## Your instructions
Below is a set of records. Please retype every one exactly.

## Records to process
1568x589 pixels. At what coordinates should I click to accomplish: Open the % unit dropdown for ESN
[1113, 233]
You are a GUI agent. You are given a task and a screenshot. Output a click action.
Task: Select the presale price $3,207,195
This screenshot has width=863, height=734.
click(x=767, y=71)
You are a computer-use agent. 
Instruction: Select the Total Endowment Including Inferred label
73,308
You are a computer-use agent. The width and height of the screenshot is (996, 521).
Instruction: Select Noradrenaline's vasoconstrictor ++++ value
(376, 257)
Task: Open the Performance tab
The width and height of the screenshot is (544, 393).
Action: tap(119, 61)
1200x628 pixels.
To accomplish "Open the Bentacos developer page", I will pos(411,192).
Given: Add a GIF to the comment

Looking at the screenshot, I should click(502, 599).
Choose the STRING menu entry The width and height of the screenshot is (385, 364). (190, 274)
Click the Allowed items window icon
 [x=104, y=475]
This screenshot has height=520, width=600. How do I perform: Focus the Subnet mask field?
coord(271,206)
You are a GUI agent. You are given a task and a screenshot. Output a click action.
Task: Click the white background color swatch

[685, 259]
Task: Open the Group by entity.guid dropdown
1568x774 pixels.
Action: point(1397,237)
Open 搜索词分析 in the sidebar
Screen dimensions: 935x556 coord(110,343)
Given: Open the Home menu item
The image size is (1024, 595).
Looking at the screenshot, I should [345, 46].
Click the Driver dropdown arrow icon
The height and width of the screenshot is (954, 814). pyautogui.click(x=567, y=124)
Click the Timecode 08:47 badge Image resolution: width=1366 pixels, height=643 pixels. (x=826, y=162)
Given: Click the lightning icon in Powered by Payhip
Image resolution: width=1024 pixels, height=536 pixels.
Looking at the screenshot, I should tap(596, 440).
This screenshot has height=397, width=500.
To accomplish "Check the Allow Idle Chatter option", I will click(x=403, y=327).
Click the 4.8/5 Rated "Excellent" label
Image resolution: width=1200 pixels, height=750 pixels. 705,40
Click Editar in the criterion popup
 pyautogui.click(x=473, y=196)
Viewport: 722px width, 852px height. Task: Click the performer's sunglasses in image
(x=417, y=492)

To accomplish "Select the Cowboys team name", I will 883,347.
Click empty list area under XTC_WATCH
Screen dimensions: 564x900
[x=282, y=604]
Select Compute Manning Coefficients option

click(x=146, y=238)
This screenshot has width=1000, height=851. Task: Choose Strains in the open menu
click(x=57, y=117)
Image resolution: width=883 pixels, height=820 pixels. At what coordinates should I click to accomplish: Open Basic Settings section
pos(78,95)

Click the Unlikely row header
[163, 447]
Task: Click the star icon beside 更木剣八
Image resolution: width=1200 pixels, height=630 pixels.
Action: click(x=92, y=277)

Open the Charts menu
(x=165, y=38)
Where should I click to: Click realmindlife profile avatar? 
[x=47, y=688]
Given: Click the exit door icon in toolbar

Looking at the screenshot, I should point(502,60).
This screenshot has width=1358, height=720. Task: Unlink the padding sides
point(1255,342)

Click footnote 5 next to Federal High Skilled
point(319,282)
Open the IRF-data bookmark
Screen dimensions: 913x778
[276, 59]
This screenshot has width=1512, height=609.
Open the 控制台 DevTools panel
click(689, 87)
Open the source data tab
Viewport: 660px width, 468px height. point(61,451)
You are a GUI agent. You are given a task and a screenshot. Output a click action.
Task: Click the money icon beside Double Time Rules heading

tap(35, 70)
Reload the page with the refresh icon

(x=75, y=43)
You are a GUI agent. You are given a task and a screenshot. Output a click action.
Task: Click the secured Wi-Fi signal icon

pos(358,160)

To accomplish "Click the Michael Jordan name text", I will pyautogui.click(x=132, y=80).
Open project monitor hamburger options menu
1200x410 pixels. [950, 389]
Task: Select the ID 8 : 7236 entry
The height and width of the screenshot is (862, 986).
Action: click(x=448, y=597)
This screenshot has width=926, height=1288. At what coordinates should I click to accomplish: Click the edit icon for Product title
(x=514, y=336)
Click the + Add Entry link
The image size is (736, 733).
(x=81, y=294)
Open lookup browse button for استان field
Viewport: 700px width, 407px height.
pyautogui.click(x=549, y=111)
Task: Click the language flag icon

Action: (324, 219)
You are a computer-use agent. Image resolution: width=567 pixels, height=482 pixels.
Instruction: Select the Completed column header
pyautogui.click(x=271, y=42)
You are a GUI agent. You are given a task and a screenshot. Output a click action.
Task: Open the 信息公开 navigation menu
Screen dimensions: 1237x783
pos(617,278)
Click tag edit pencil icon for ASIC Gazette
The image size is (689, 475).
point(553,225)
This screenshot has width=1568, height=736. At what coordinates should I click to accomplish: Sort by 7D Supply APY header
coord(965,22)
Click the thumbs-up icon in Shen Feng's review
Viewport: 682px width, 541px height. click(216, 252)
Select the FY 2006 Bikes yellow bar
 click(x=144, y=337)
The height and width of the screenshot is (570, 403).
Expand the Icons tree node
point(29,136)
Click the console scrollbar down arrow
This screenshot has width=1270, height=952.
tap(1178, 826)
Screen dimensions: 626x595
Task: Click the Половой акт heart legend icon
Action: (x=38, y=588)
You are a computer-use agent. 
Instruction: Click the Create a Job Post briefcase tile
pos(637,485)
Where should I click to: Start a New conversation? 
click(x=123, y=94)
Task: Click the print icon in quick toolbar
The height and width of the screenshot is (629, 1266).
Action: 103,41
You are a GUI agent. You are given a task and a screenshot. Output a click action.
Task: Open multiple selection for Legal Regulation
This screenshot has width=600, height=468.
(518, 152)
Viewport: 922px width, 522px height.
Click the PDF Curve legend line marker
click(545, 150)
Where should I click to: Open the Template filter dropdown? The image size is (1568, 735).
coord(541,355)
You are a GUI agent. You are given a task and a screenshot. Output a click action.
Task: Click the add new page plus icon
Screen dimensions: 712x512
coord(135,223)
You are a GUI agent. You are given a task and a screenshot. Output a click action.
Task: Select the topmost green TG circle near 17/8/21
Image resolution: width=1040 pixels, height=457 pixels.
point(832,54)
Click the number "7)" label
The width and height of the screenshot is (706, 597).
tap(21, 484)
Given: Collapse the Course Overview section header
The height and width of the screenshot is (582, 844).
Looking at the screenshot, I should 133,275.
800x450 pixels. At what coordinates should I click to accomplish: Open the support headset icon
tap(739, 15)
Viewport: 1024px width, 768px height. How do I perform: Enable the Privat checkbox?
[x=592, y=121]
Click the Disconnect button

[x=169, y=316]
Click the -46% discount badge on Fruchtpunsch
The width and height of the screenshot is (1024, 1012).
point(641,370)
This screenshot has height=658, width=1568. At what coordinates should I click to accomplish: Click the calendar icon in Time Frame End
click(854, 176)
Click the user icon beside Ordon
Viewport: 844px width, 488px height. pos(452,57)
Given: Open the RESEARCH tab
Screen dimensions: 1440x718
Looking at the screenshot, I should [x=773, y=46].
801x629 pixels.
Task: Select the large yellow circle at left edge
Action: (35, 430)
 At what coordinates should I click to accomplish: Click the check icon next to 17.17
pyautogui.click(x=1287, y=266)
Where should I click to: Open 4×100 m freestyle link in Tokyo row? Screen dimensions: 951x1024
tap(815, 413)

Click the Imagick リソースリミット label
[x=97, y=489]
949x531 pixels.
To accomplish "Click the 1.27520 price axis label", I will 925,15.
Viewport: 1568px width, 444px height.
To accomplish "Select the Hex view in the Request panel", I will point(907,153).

## Exercise response
1568x589 pixels. At what coordinates should I click to accomplish: Open the % unit dropdown for ESN
[1113, 233]
You are a GUI agent. You are given a task and a screenshot. Output a click action.
Task: Select the presale price $3,207,195
This screenshot has width=863, height=734.
click(x=767, y=71)
You are a computer-use agent. 
Instruction: Select the Total Endowment Including Inferred label
73,308
You are a computer-use agent. The width and height of the screenshot is (996, 521).
Instruction: Select Noradrenaline's vasoconstrictor ++++ value
(376, 257)
Task: Open the Performance tab
The width and height of the screenshot is (544, 393).
Action: tap(119, 61)
1200x628 pixels.
To accomplish "Open the Bentacos developer page", I will pos(411,192).
Given: Add a GIF to the comment

Looking at the screenshot, I should click(502, 599).
Choose the STRING menu entry The width and height of the screenshot is (385, 364). (190, 274)
Click the Allowed items window icon
 [x=104, y=475]
This screenshot has height=520, width=600. How do I perform: Focus the Subnet mask field?
coord(271,206)
You are a GUI agent. You are given a task and a screenshot. Output a click action.
Task: Click the white background color swatch

[685, 259]
Task: Open the Group by entity.guid dropdown
1568x774 pixels.
Action: point(1397,237)
Open 搜索词分析 in the sidebar
Screen dimensions: 935x556 coord(110,343)
Given: Open the Home menu item
The image size is (1024, 595).
Looking at the screenshot, I should [345, 46].
Click the Driver dropdown arrow icon
The height and width of the screenshot is (954, 814). pyautogui.click(x=567, y=124)
Click the Timecode 08:47 badge Image resolution: width=1366 pixels, height=643 pixels. (x=826, y=162)
Given: Click the lightning icon in Powered by Payhip
Image resolution: width=1024 pixels, height=536 pixels.
Looking at the screenshot, I should tap(596, 440).
This screenshot has height=397, width=500.
To accomplish "Check the Allow Idle Chatter option", I will click(x=403, y=327).
Click the 4.8/5 Rated "Excellent" label
Image resolution: width=1200 pixels, height=750 pixels. 705,40
Click Editar in the criterion popup
 pyautogui.click(x=473, y=196)
Viewport: 722px width, 852px height. Task: Click the performer's sunglasses in image
(x=417, y=492)

To accomplish "Select the Cowboys team name", I will 883,347.
Click empty list area under XTC_WATCH
Screen dimensions: 564x900
[x=282, y=604]
Select Compute Manning Coefficients option

click(x=146, y=238)
This screenshot has width=1000, height=851. Task: Choose Strains in the open menu
click(x=57, y=117)
Image resolution: width=883 pixels, height=820 pixels. At what coordinates should I click to accomplish: Open Basic Settings section
pos(78,95)

Click the Unlikely row header
[163, 447]
Task: Click the star icon beside 更木剣八
Image resolution: width=1200 pixels, height=630 pixels.
Action: click(x=92, y=277)

Open the Charts menu
(x=165, y=38)
Where should I click to: Click realmindlife profile avatar? 
[x=47, y=688]
Given: Click the exit door icon in toolbar

Looking at the screenshot, I should point(502,60).
This screenshot has width=1358, height=720. Task: Unlink the padding sides
point(1255,342)

Click footnote 5 next to Federal High Skilled
point(319,282)
Open the IRF-data bookmark
Screen dimensions: 913x778
[276, 59]
This screenshot has width=1512, height=609.
Open the 控制台 DevTools panel
click(689, 87)
Open the source data tab
Viewport: 660px width, 468px height. point(61,451)
You are a GUI agent. You are given a task and a screenshot. Output a click action.
Task: Click the money icon beside Double Time Rules heading

tap(35, 70)
Reload the page with the refresh icon

(x=75, y=43)
You are a GUI agent. You are given a task and a screenshot. Output a click action.
Task: Click the secured Wi-Fi signal icon

pos(358,160)

To accomplish "Click the Michael Jordan name text", I will pyautogui.click(x=132, y=80).
Open project monitor hamburger options menu
1200x410 pixels. [950, 389]
Task: Select the ID 8 : 7236 entry
The height and width of the screenshot is (862, 986).
Action: click(x=448, y=597)
This screenshot has width=926, height=1288. At what coordinates should I click to accomplish: Click the edit icon for Product title
(x=514, y=336)
Click the + Add Entry link
The image size is (736, 733).
(x=81, y=294)
Open lookup browse button for استان field
Viewport: 700px width, 407px height.
pyautogui.click(x=549, y=111)
Task: Click the language flag icon

Action: (324, 219)
You are a computer-use agent. Image resolution: width=567 pixels, height=482 pixels.
Instruction: Select the Completed column header
pyautogui.click(x=271, y=42)
You are a GUI agent. You are given a task and a screenshot. Output a click action.
Task: Open the 信息公开 navigation menu
Screen dimensions: 1237x783
pos(617,278)
Click tag edit pencil icon for ASIC Gazette
The image size is (689, 475).
point(553,225)
This screenshot has width=1568, height=736. At what coordinates should I click to accomplish: Sort by 7D Supply APY header
coord(965,22)
Click the thumbs-up icon in Shen Feng's review
Viewport: 682px width, 541px height. click(216, 252)
Select the FY 2006 Bikes yellow bar
 click(x=144, y=337)
The height and width of the screenshot is (570, 403).
Expand the Icons tree node
point(29,136)
Click the console scrollbar down arrow
This screenshot has width=1270, height=952.
tap(1178, 826)
Screen dimensions: 626x595
Task: Click the Половой акт heart legend icon
Action: (x=38, y=588)
You are a computer-use agent. 
Instruction: Click the Create a Job Post briefcase tile
pos(637,485)
Where should I click to: Start a New conversation? 
click(x=123, y=94)
Task: Click the print icon in quick toolbar
The height and width of the screenshot is (629, 1266).
Action: 103,41
You are a GUI agent. You are given a task and a screenshot. Output a click action.
Task: Open multiple selection for Legal Regulation
This screenshot has width=600, height=468.
(518, 152)
Viewport: 922px width, 522px height.
Click the PDF Curve legend line marker
click(545, 150)
Where should I click to: Open the Template filter dropdown? The image size is (1568, 735).
coord(541,355)
You are a GUI agent. You are given a task and a screenshot. Output a click action.
Task: Click the add new page plus icon
Screen dimensions: 712x512
coord(135,223)
You are a GUI agent. You are given a task and a screenshot. Output a click action.
Task: Select the topmost green TG circle near 17/8/21
Image resolution: width=1040 pixels, height=457 pixels.
point(832,54)
Click the number "7)" label
The width and height of the screenshot is (706, 597).
tap(21, 484)
Given: Collapse the Course Overview section header
The height and width of the screenshot is (582, 844).
Looking at the screenshot, I should 133,275.
800x450 pixels. At what coordinates should I click to accomplish: Open the support headset icon
tap(739, 15)
Viewport: 1024px width, 768px height. How do I perform: Enable the Privat checkbox?
[x=592, y=121]
Click the Disconnect button

[x=169, y=316]
Click the -46% discount badge on Fruchtpunsch
The width and height of the screenshot is (1024, 1012).
point(641,370)
This screenshot has height=658, width=1568. At what coordinates should I click to accomplish: Click the calendar icon in Time Frame End
click(854, 176)
Click the user icon beside Ordon
Viewport: 844px width, 488px height. pos(452,57)
Given: Open the RESEARCH tab
Screen dimensions: 1440x718
Looking at the screenshot, I should [x=773, y=46].
801x629 pixels.
Task: Select the large yellow circle at left edge
Action: (35, 430)
 At what coordinates should I click to accomplish: Click the check icon next to 17.17
pyautogui.click(x=1287, y=266)
Where should I click to: Open 4×100 m freestyle link in Tokyo row? Screen dimensions: 951x1024
tap(815, 413)

Click the Imagick リソースリミット label
[x=97, y=489]
949x531 pixels.
To accomplish "Click the 1.27520 price axis label", I will 925,15.
Viewport: 1568px width, 444px height.
To accomplish "Select the Hex view in the Request panel", I will point(907,153).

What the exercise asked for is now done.